"""

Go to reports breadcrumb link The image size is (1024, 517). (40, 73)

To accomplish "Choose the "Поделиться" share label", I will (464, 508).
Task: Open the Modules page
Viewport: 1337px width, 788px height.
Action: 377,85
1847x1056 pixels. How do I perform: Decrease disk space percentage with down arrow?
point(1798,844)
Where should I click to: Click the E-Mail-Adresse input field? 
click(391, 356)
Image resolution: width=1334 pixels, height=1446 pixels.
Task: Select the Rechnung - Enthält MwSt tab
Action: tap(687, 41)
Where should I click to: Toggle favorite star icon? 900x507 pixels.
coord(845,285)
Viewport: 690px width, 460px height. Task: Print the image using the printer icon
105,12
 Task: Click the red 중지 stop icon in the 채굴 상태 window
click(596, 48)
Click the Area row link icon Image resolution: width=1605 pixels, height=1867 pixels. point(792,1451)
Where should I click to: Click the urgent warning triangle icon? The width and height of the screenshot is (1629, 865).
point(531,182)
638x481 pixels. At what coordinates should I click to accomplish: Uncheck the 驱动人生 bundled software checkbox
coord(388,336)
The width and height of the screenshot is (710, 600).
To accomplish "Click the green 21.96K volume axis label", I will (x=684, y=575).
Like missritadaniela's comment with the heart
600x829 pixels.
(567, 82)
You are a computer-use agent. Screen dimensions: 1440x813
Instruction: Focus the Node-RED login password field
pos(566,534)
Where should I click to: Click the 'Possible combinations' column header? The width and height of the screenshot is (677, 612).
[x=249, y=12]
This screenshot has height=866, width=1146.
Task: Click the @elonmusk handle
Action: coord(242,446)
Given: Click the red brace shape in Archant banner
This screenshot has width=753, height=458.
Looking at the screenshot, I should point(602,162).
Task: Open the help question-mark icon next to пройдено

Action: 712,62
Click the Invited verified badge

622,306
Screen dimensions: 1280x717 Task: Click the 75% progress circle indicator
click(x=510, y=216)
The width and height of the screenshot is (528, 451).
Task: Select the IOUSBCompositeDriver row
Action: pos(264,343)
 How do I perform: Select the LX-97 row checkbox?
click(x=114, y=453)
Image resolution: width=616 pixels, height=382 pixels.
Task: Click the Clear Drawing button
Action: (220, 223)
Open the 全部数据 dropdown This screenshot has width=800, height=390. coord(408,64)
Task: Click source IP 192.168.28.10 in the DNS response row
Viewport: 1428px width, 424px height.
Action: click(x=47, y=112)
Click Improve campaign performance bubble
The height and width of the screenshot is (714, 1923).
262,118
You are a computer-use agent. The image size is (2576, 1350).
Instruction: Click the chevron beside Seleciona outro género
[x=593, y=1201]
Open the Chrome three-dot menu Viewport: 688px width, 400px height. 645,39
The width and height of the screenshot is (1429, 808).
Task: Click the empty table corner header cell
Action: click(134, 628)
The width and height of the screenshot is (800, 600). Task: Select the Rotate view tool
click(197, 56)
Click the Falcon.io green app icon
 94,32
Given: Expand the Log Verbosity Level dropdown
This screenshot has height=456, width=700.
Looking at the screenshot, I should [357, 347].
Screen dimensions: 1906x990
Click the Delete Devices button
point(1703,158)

"""

- _What the task asks_
Please report every line among the entries that includes "size".

- _Reply_
Go to reports breadcrumb link The image size is (1024, 517). (40, 73)
You are a computer-use agent. The image size is (2576, 1350).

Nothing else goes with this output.